(Genève) L’ONU a une nouvelle fois tiré vendredi la sonnette d’alarme sur la situation en Somalie, où seule la distribution d’aide humanitaire permet pour l’instant au pays d’échapper à une famine d’ampleur, et appelle à renforcer urgemment l’aide internationale.

Les humanitaires craignent le pire. La situation risque d’être pire que lors de la dernière famine de 2011 qui avait fait 260 000 morts, dont plus de la moitié d’enfants de moins de cinq ans.

Sans un accroissement rapide de l’assistance humanitaire, « la famine est attendue avant la fin de l’année », a déclaré aux journalistes à Genève la numéro deux du bureau national du Programme alimentaire mondial (PAM), Laura Turner, depuis Mogadiscio.

Après quatre saisons de pluies défaillantes depuis fin 2020 et avec une cinquième s’annonçant similaire, la Somalie s’enfonce inexorablement dans la famine.  

À travers le pays, 7,8 millions de personnes, soit près de la moitié de la population, sont affectées par la sécheresse, dont 213 000 sont en grand danger de famine, selon l’ONU.
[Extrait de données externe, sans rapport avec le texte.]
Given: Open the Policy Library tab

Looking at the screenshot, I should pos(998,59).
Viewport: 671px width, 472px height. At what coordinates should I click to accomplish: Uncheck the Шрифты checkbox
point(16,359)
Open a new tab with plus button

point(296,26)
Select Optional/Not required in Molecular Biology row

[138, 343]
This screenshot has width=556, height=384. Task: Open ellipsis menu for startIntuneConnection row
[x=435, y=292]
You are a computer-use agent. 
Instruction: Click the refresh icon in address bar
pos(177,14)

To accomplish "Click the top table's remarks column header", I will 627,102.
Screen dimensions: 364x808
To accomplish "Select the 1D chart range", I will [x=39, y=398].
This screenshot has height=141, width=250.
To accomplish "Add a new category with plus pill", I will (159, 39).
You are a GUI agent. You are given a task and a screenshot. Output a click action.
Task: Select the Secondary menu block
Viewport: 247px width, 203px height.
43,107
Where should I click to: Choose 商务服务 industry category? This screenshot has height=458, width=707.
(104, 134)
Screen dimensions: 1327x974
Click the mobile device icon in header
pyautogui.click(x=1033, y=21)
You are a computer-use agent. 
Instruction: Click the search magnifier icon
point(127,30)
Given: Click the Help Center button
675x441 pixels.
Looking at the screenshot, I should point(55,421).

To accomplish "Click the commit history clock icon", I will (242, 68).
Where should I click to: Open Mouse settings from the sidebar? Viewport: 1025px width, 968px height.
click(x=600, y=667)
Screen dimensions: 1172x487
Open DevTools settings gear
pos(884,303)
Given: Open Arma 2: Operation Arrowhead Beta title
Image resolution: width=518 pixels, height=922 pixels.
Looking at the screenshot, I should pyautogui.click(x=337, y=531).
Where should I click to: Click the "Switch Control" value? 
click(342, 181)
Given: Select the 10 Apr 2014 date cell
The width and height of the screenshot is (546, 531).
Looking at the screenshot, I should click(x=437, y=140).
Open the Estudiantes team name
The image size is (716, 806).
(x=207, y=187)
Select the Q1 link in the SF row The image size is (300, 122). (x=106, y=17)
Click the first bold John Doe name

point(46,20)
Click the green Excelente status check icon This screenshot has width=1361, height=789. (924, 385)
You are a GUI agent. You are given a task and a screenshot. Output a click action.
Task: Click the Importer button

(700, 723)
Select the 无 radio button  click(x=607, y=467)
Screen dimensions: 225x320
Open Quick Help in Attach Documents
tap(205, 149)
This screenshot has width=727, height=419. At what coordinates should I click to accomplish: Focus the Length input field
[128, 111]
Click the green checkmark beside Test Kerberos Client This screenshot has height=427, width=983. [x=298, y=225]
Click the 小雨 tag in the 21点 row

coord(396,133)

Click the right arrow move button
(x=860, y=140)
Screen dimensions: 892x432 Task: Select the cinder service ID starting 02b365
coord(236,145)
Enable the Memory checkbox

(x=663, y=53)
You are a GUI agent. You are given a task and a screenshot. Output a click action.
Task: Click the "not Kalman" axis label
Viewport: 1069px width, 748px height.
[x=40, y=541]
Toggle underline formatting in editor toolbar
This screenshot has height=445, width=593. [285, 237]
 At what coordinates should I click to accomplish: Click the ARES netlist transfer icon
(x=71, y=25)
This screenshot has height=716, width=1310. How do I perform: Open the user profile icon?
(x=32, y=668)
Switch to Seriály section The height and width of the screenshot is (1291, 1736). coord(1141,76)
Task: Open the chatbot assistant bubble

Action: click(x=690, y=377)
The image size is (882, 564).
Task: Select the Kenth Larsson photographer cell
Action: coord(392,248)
Sans une action urgente, l’état de famine sera déclaré dans les régions méridionales de Baidoa et Burhakaba entre octobre et décembre, a alerté début septembre l’ONU.

Ces derniers mois, le PAM a étendu ses activités en Somalie, pour venir en aide à un nombre record de personnes. Cette crise représente désormais la plus grande opération de l’organisation dans le monde.  

En septembre, le PAM a distribué de la nourriture et de l’argent à près de 4,2 millions de personnes dans le pays.

« Cependant, la Somalie n’est absolument pas encore hors de danger. Nous restons extrêmement préoccupés par la situation désastreuse qui règne dans le pays et nous sommes engagés dans une course contre la montre », a indiqué Mme Turner.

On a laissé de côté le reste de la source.